(What to work on):
1. Answer these from the article on Microsoft's planned purchase of Sentillion:
(a) How many hospitals use Sentillion's products?
(b) How many hospitals use Microsoft's Amalga software?
(c) How large was the bill the government passed earlier this year?
2. Revise the part of the article on Microsoft's planned purchase of Sentillion between "Microsoft’s Amalga software" and "information, Microsoft says.", inclusive, changing "proactive" to "responsive".
─── Text shown
Microsoft plans to buy healthcare software maker Sentillion for an undisclosed sum in order to expand its own healthcare offerings and capitalise on an upcoming opportunity for new sales.
Microsoft hopes to combine Sentillion’s technology with its own Amalga Unified Intelligence System in order to offer clinicians more information about patients in real time, it says. Sentillion will continue to sell its products separately to new and existing customers.
Sentillion, a privately held company, offers products including a single sign-on product. “If you were to go into a hospital you’d find that caregivers are spending inordinate amounts of time signing into applications with different user names and passwords,” says Paul Roscoe, president of Sentillion. It’s not uncommon for a physician to log into different systems more than 60 times a day, he says.
Sentillion’s single sign-on product lets a physician sign in once and then be able to access a variety of applications that may be web-based, Windows-based or built on legacy systems.
It also offers a context management feature so that once a physician is signed on and has looked up records on one system for a specific patient, when the physician switches to another system, it will automatically display that same patient’s records.
Sentillion’s products are used in 1,000 hospitals.
Microsoft’s Amalga software integrates clinical, administrative and financial information and is used by more than 115 hospitals.
Combining Amalga with Sentillion’s products will result in products that enhance caregivers' abilities to be proactive by making it easier to access even more information, Microsoft says.
The acquisition may help Microsoft shore up its offerings just in time for a potential boom in hospital investments in technology. The government earlier this year passed a US$38 billion bill designed to make it easier for hospitals to invest in technology. That money is expected to start flowing in the second half of next year.
──────
─── Available data
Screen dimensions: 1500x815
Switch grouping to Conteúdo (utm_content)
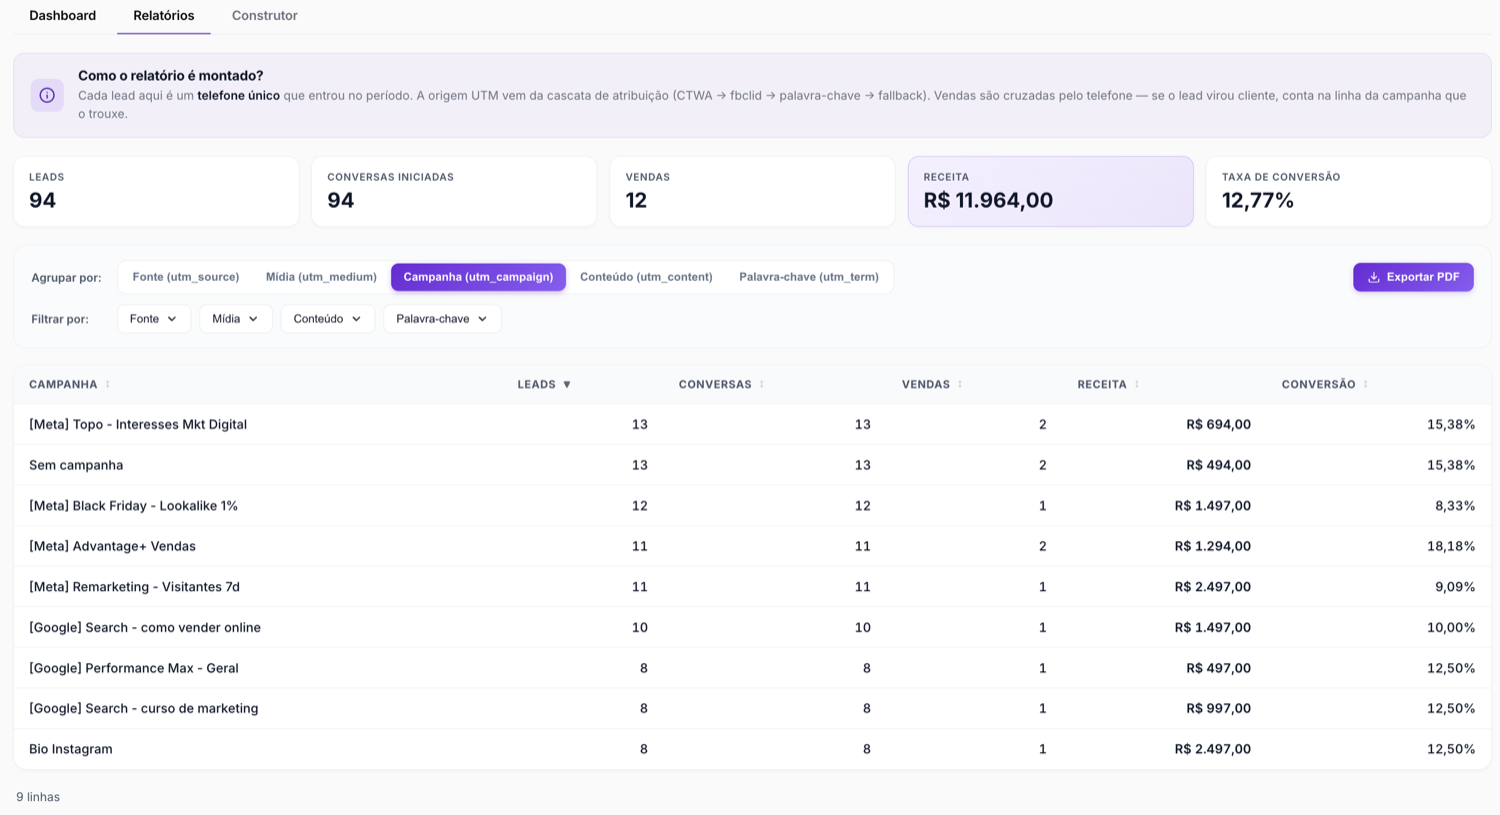click(x=646, y=277)
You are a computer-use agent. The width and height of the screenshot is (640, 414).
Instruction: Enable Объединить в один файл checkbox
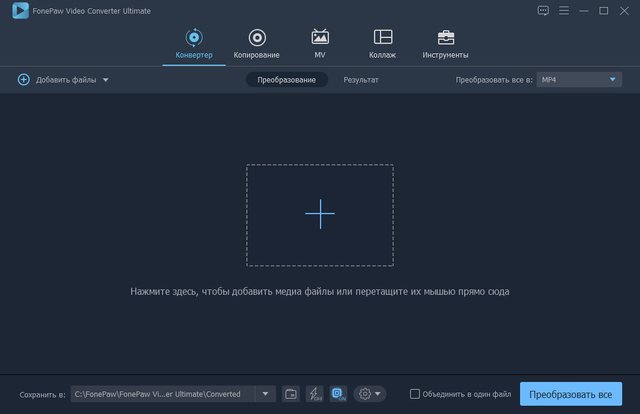[415, 394]
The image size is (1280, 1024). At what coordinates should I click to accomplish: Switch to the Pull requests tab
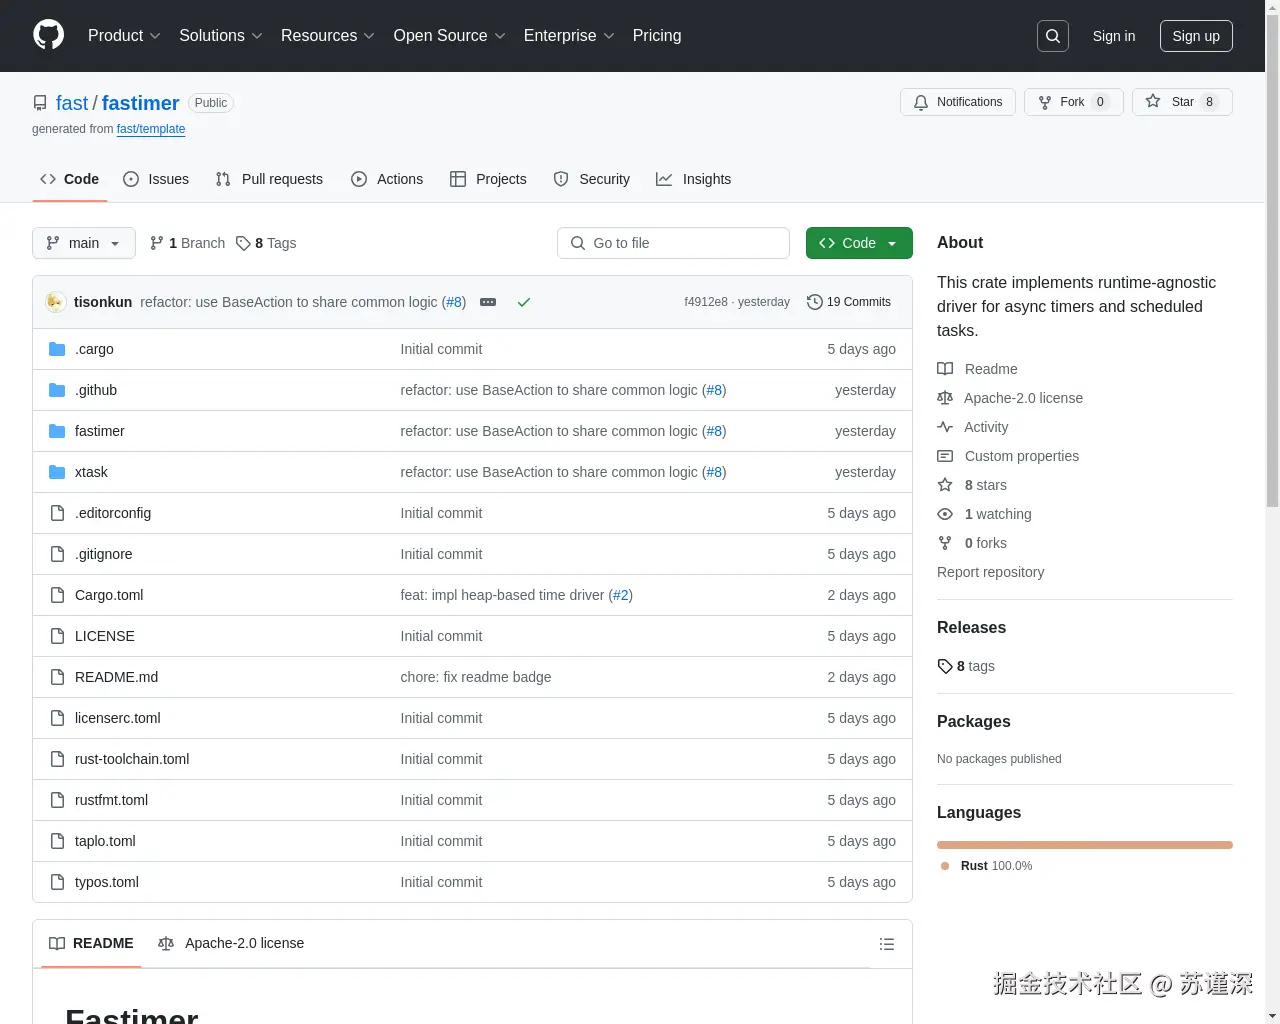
──────
(List of solutions):
1.
(a) 1,000
(b) More than 115
(c) US$38 billion

2.
Microsoft’s Amalga software integrates clinical, administrative and financial information and is used by more than 115 hospitals.
Combining Amalga with Sentillion’s products will result in products that enhance caregivers' abilities to be responsive by making it easier to access even more information, Microsoft says.